Introduction to the animal kingdom:
The animal kingdom is the most diverse in appearance; it includes an incredible diversity of forms and lifestyles. Animals are multicellular, eukaryotic heterotrophs, whose cells lack cell walls. Only 5% of animals have a backbone, meaning that they are vertebrates and the other 95% are invertebrates. In order to survive, all the animals, according to their body plans, have evolved different ways to carry out essential functions:
· Feeding: herbivores eat plants, carnivores feed on other animals, filter feeders are aquatic and strain tiny floating animals and plants from the water around them. Some are detritivores and feed on pieces of decaying plant and animal material called detritus. Others, as parasites and form symbiotic relations.
· Respiration: this means to take in oxygen and give off carbon dioxide. Some animals rely on the diffusion of these substances through their skin, but most of them have evolved complex tissues and organ systems to respire.
· Circulation: animals that are only a few cell layers thick rely solely on diffusion. Larger animals have circulatory systems to move material around their bodies
· Excretion: excretory systems are needed to eliminate ammonia or convert it into a less toxic substance that is removed from the body.
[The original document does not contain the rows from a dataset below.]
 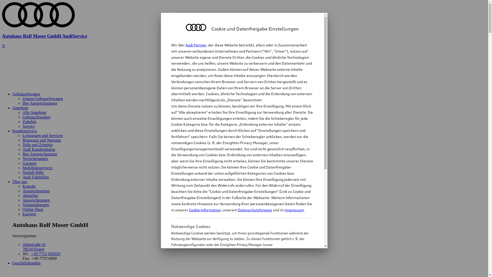 What do you see at coordinates (43, 98) in the screenshot?
I see `'Unsere Gebrauchtwagen'` at bounding box center [43, 98].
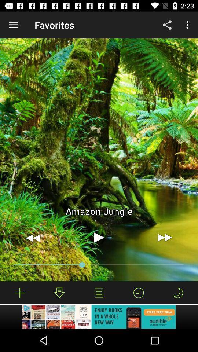  Describe the element at coordinates (99, 237) in the screenshot. I see `video` at that location.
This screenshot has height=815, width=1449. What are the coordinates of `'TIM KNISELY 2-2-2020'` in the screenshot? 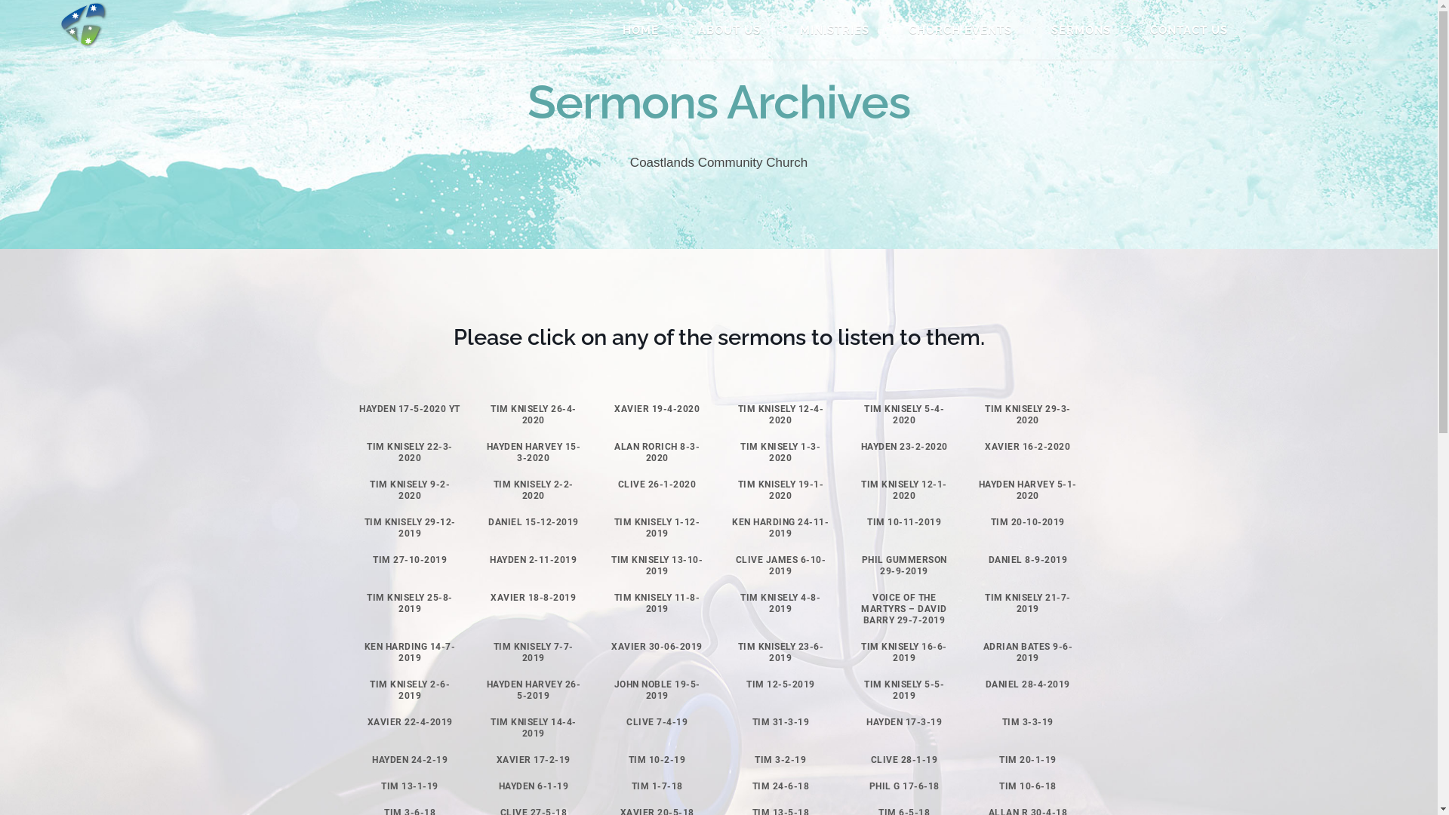 It's located at (533, 490).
· Response: animals respond to stimuli using nerve cells that in some animals, hook up and form a nervous system. The arrangement of these cells in the body varies from phylum to phylum.
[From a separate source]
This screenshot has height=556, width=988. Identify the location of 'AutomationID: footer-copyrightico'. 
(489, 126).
· Movement: Most animals are motile (they can move). Muscles and skeletons enable animals to move around; however some animals live their adult lives attached to a single spot.
· Reproduction: Most animals reproduce sexually by producing haploid gametes, this contributes to genetic diversity and evolution. Other animals, especially invertebrates, reproduce asexually. This kind of reproduction allows animals to increase their numbers rapidly.
This picture shows evolutionary traits and relationships among kingdom animalia's phyla. During the course of evolution that produced these different groups, important traits evolved.
Complex animals tend to have high levels of cell specialization and internal body organization, bilateral body symmetry, a front end or head with sense of organs (cephalization), and a body cavity (development of a coelom)!
Phylum Porifera
Porifera are divided into 3 classes: Calcarea, Glass
Sponges, and Demosponges. Sponges are
multicellular, heterotrophic, have no cell walls and contain few specialized cells. The movement of water
through a sponge provides a simple mechanism for feeding, respiration,
circulation and excretion.
Sponges are asymmetrical and its body forms a wall around a large central cavity through which water is circulated continually. Choanocytes are specialized cells that use flagella to move a steady current of water through the sponge, this water enters through pores located in the body wall. Water then leaves thorugh the osculum, a large hole at the top of the sponge. They have
a simple skeleton. In harder sponges, the skeleton is made of spiny spicules, which is a spike-shaped structure
made of chalklike calcium carbonate or glasslike silica. Spicules are made by archaeocytes, which
are specialized cells that move around within the walls of the sponge. Softer
sponges have an internal skeleton made of spongin, a network of flexible
protein fibers. There are the sponges that are harvested and used as natural
bath sponges.
Reproduction in porifera
Sponges can reproduce either sexually or asexually. In most sponge species, a single sponge forms both eggs and sperm at different times. In sponges eggs are fertilized inside the sponge’s body, a process called internal fertilization. Sperm is released from one sponge and are carried by water. Archaeocytes carry the sperm to an egg, which is located in the wall of the sponge. After fertilization, the zygote develops into a larva. A larva is an immature stage of an organism. That looks different from the adult form. The larvae of sponges are motile and are usually carried by currents before they settle to the sea floor.Sponges can reproduce asexually by budding or by producing gemmules. In budding, part of a sponge breaks off of the parent sponge, settles to the sea floor, and grows into a new sponge. When faces with difficult environmental conditions, some sponges poduce gemmules which are groups of archaeocyte surrounded by a tough layer of spicules. Gemmules can survive freezing temperatures and drought conditions that would kill adult sponges. When conditions become favorable, a gemmule grows into a new sponge.
Respiration in porifera
Sponges rely on the movement of water though their bodies to carry out body functions. As water moves through the body cavity oxygen dissolved in the water diffuses into the surrounding cells. At the same time, carbon dioxide and other wastes such as ammonia, diffuse into the water and are carried away.